(Entries on target coordinates)
— start —

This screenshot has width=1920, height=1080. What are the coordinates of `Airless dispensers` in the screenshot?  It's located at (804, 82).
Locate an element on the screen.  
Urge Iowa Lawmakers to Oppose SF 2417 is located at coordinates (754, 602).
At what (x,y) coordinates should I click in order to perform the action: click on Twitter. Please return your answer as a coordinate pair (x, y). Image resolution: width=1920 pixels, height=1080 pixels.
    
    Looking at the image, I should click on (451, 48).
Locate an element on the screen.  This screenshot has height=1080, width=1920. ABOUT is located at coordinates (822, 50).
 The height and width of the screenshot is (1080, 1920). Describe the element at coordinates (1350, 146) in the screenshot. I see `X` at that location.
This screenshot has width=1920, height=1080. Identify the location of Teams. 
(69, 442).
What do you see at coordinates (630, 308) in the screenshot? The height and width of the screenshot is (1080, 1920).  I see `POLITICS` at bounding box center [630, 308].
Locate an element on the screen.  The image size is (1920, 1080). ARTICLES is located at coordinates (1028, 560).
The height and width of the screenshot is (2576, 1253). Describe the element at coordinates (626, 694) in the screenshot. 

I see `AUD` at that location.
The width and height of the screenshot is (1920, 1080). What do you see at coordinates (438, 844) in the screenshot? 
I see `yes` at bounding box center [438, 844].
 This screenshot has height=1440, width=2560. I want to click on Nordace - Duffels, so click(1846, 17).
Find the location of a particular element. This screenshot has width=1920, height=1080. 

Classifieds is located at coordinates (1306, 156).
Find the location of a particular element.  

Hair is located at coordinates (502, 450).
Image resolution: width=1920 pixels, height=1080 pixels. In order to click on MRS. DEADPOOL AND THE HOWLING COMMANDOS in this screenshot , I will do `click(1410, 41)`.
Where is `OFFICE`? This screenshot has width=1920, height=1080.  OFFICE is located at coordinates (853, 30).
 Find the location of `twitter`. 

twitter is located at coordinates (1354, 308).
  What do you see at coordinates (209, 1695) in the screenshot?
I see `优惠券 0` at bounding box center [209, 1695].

— end —

Objective>
Rewrite all of the items above, changing "Find the location of a particular element" to "Point out a particular element" wherever it occurs and leaving everything else unchanged.

Written response>
This screenshot has width=1920, height=1080. What are the coordinates of `Airless dispensers` in the screenshot?  It's located at (804, 82).
Locate an element on the screen.  
Urge Iowa Lawmakers to Oppose SF 2417 is located at coordinates (754, 602).
At what (x,y) coordinates should I click in order to perform the action: click on Twitter. Please return your answer as a coordinate pair (x, y). Image resolution: width=1920 pixels, height=1080 pixels.
    
    Looking at the image, I should click on (451, 48).
Locate an element on the screen.  This screenshot has height=1080, width=1920. ABOUT is located at coordinates (822, 50).
 The height and width of the screenshot is (1080, 1920). Describe the element at coordinates (1350, 146) in the screenshot. I see `X` at that location.
This screenshot has width=1920, height=1080. Identify the location of Teams. 
(69, 442).
What do you see at coordinates (630, 308) in the screenshot? The height and width of the screenshot is (1080, 1920).  I see `POLITICS` at bounding box center [630, 308].
Locate an element on the screen.  The image size is (1920, 1080). ARTICLES is located at coordinates (1028, 560).
The height and width of the screenshot is (2576, 1253). Describe the element at coordinates (626, 694) in the screenshot. 

I see `AUD` at that location.
The width and height of the screenshot is (1920, 1080). What do you see at coordinates (438, 844) in the screenshot? 
I see `yes` at bounding box center [438, 844].
 This screenshot has height=1440, width=2560. I want to click on Nordace - Duffels, so click(1846, 17).
Point out a particular element. This screenshot has width=1920, height=1080. 

Classifieds is located at coordinates (1306, 156).
Point out a particular element.  

Hair is located at coordinates (502, 450).
Image resolution: width=1920 pixels, height=1080 pixels. In order to click on MRS. DEADPOOL AND THE HOWLING COMMANDOS in this screenshot , I will do `click(1410, 41)`.
Where is `OFFICE`? This screenshot has width=1920, height=1080.  OFFICE is located at coordinates (853, 30).
 Find the location of `twitter`. 

twitter is located at coordinates (1354, 308).
  What do you see at coordinates (209, 1695) in the screenshot?
I see `优惠券 0` at bounding box center [209, 1695].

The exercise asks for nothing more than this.